# [CHALLENGE]
Count how many lines in the entries below contain the string "header", treating uppercase and lowercase letters as different. Give only the number.

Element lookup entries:
——————————

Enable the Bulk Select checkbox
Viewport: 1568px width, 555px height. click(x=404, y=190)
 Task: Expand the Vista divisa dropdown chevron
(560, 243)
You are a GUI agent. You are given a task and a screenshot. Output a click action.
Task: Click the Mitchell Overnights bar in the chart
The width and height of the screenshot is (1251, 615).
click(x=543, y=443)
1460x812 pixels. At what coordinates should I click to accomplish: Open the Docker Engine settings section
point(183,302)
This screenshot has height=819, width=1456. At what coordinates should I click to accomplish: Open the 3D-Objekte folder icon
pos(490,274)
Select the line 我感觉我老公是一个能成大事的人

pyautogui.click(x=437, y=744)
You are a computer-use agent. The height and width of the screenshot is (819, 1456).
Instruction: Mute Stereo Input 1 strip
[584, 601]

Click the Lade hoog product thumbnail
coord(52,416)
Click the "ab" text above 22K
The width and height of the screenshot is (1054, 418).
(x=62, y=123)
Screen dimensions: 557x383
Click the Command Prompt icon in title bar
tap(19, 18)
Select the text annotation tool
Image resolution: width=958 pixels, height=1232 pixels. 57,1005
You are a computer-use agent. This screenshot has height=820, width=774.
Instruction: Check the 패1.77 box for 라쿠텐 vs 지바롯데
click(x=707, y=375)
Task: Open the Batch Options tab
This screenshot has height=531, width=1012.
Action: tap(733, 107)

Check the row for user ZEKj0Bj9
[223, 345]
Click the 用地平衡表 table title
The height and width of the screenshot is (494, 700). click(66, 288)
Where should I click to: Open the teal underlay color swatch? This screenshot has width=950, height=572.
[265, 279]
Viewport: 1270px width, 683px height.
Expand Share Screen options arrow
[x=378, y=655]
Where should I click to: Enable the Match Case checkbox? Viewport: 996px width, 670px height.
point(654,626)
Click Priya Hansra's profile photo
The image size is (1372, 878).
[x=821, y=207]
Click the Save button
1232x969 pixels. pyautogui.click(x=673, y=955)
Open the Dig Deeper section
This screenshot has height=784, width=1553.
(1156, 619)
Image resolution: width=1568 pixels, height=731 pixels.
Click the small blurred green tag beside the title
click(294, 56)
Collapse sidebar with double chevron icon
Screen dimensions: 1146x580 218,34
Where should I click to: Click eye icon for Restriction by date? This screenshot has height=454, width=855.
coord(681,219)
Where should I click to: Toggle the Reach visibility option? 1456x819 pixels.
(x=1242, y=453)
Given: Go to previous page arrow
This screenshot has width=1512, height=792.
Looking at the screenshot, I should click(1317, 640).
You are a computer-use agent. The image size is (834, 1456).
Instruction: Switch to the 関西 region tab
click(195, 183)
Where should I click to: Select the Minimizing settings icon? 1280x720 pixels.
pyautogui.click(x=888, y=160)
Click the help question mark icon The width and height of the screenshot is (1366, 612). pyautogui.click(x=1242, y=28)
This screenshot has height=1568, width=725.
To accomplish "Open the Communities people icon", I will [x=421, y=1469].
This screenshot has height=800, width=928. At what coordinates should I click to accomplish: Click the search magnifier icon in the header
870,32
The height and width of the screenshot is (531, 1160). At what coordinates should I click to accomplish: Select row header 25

——————————

# [FINAL RESULT]
2